- [What the exercise asks]: Present the material as a numbered list, starting at its beginning and ending with the line that contains "This screenshot has height=2066, width=915.", both included. Skip blank lines and leave out the pictures.

═════ Rows ═════

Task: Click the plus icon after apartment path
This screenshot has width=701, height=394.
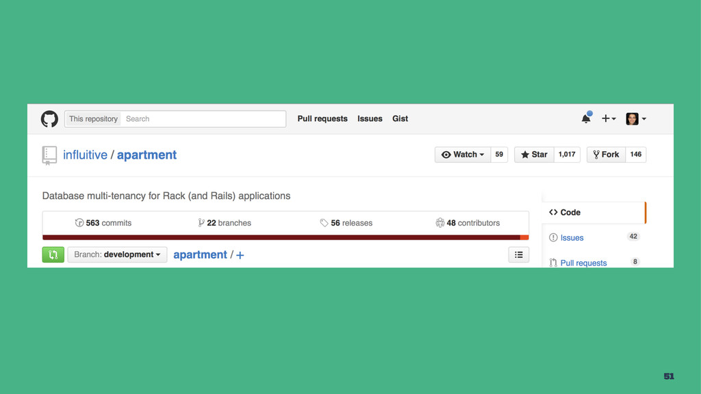Action: tap(240, 255)
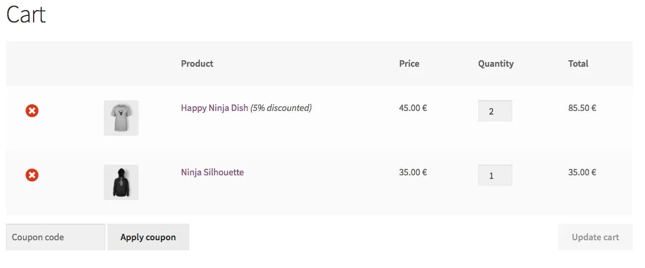Click the 85.50 € line total
This screenshot has width=645, height=268.
(582, 108)
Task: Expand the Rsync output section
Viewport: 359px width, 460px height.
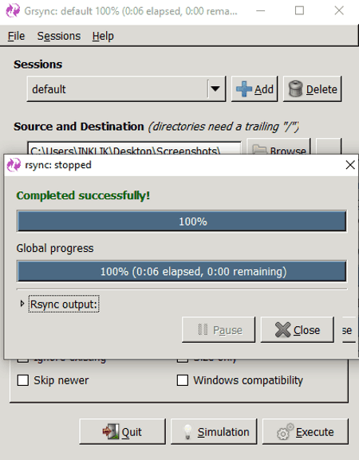Action: [22, 304]
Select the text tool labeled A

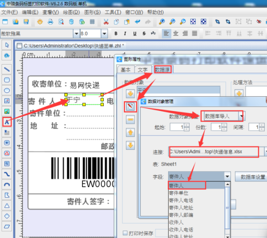pyautogui.click(x=7, y=121)
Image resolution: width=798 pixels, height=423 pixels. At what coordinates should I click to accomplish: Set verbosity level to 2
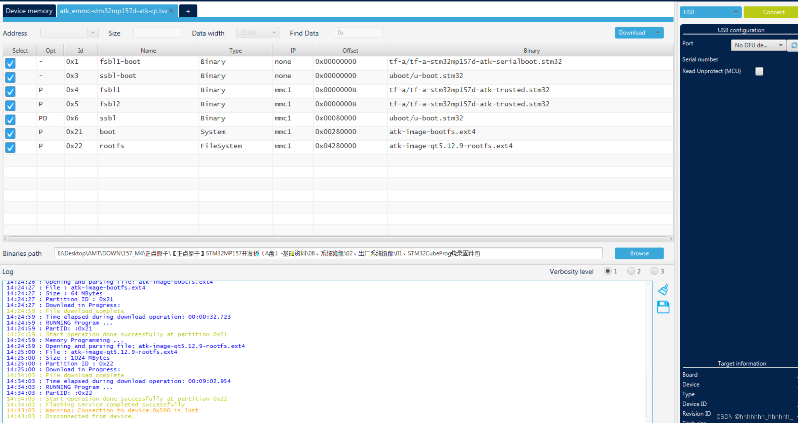(631, 271)
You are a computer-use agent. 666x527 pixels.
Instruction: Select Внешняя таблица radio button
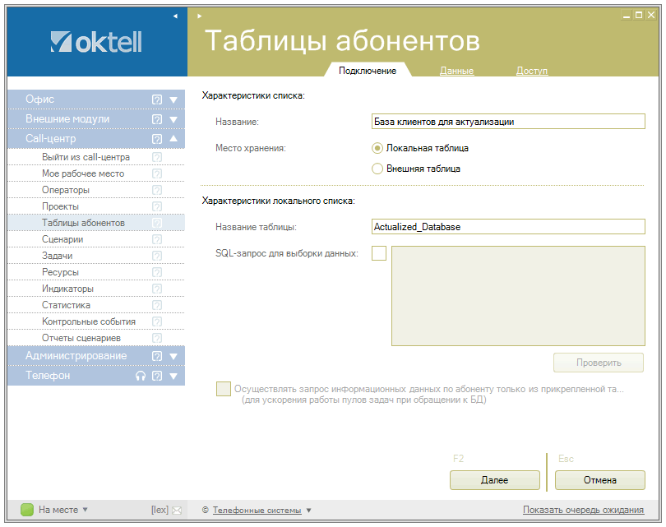coord(377,169)
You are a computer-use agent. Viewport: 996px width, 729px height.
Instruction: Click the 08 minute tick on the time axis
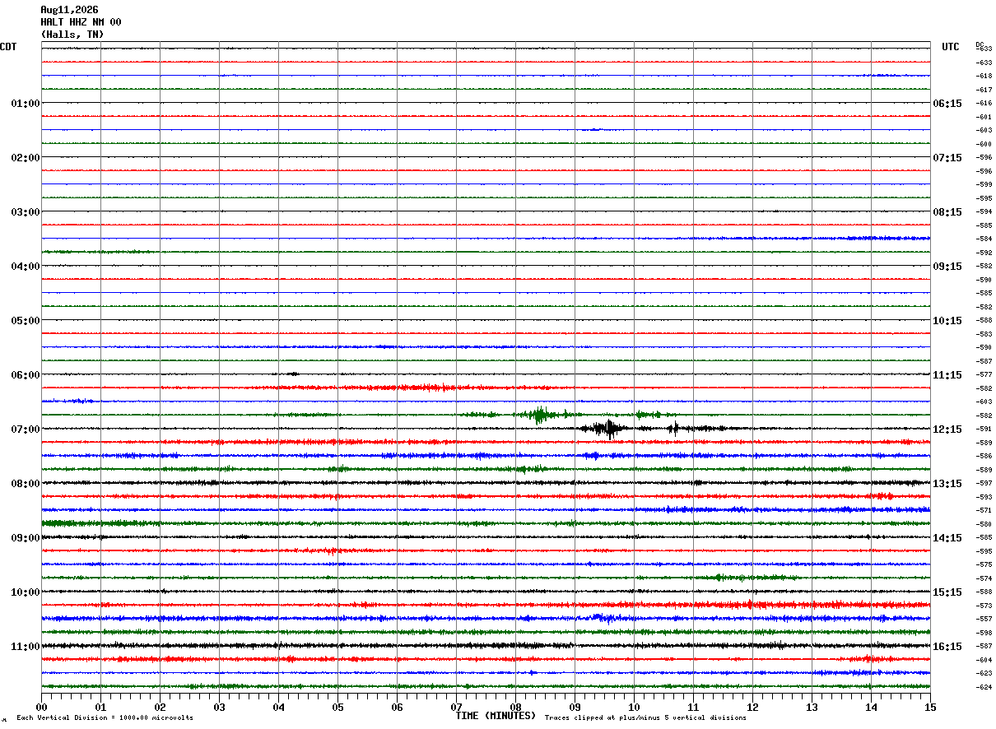[x=515, y=706]
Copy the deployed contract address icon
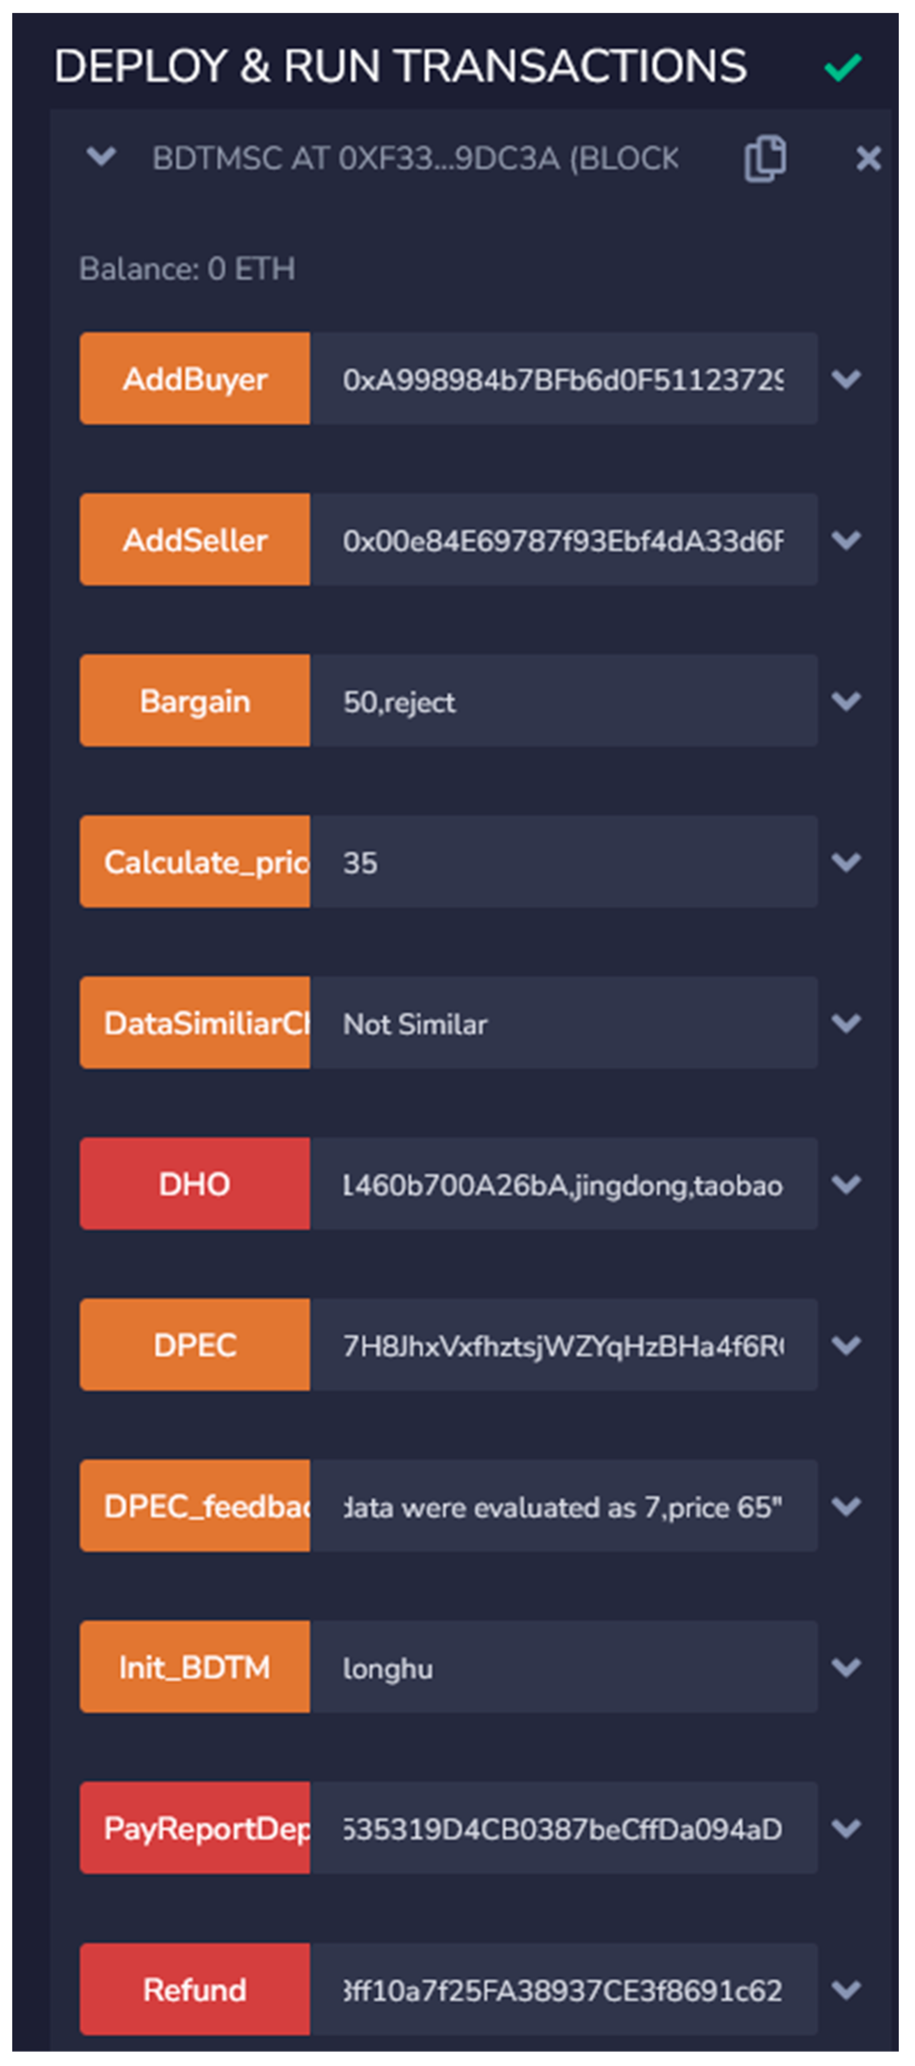This screenshot has height=2066, width=915. click(764, 158)
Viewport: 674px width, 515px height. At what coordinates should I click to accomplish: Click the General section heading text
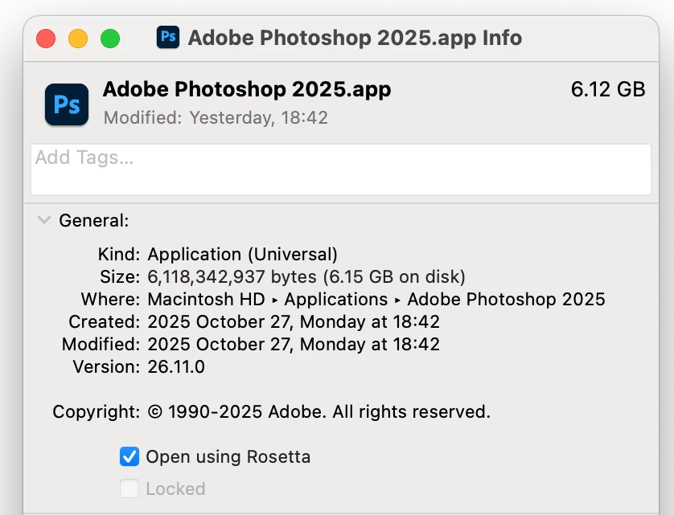[93, 220]
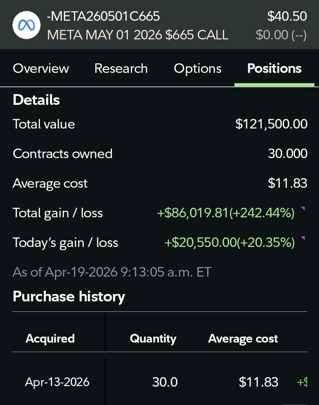Switch to the Research tab

click(x=121, y=68)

═════

- [Task solution]:
1. Task: Click the plus icon after apartment path
2. This screenshot has width=701, height=394.
3. Action: tap(240, 255)
4. Click the 85.50 € line total
5. This screenshot has width=645, height=268.
6. (582, 108)
7. Task: Expand the Rsync output section
8. Viewport: 359px width, 460px height.
9. Action: [22, 304]
10. Select the text tool labeled A
11. pyautogui.click(x=7, y=121)
12. Image resolution: width=798 pixels, height=423 pixels. At what coordinates should I click to accomplish: Set verbosity level to 2
13. (631, 271)
14. You are a computer-use agent. 666x527 pixels.
15. Instruction: Select Внешняя таблица radio button
16. coord(377,169)
17. You are a computer-use agent. Viewport: 996px width, 729px height.
18. Instruction: Click the 08 minute tick on the time axis
19. [x=515, y=706]
20. Copy the deployed contract address icon
21. This screenshot has height=2066, width=915. click(764, 158)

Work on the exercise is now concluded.